Maria will Stefan heiraten.
Stefan träumt davon, in den Dschungel zu den Affen zu ziehen. Vielleicht fände er da wahre Freunde. Und da könnte er auch mit Maria rummachen, Halbschwester hin, Halbschwester her. Die Affen fänden das sicher i. O.
Jedenfalls wäre alles leichter, denkt Stefan, wenn da nicht das Kinderthema wäre.
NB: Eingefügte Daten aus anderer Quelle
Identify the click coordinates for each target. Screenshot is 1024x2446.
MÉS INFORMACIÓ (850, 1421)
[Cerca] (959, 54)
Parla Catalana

Das Mutantendamoklesschwert, das über ihnen schwebt, das Inzeststigma.
Maria behauptet: Kinder sind die verlängerte Hoffnung, dass der Lebenssinn eines Tages doch noch aufgefunden wird. Wenn schon nicht durch einen selbst, dann irgendwann durch irgendwen. Maria gesteht, sie habe nicht genug Fantasie, sich selbst Idiotien auszudenken, deshalb nehme sie die: Man heiratet und macht Kinder.
Doch weil Geschwister hier nicht heiraten dürfen und Heiraten nur auf Amtswegen geht, bleibt Maria allein das Kindermachen.
Und Bruder Stefan? Stefan träumt dauernd vom Dschungel, von einem Wald voll fliegender Fische, Stefan träumt davon, dass alles anders ist, als es ist.
Stefan will keine Kinder. Doch Maria will nun mal ein Kind mit ihm machen. Und Stefan? Stefan macht mit.
Er fühlt sich zu wertlos, seinen Kopf durchzusetzen. Stefan hütet das Minderwertigkeitsblümchen in sich. Stefan ist selbst bei der Geburt mit dabei, obwohl er Blut und Schleim nicht ausstehen mag. Stefan ist da, weil Maria es will. Und als Maria der Damm bricht und das Kind hervorsticht, ist es Stefan, der sich auf die Schuhe erbricht …
Ein Pfleger nimmt ihn am Arm und sagt, so was können wir hier nicht gebrauchen, und Stefan hält sich die Hand vor den Mund und nuschelt: Finde ich auch.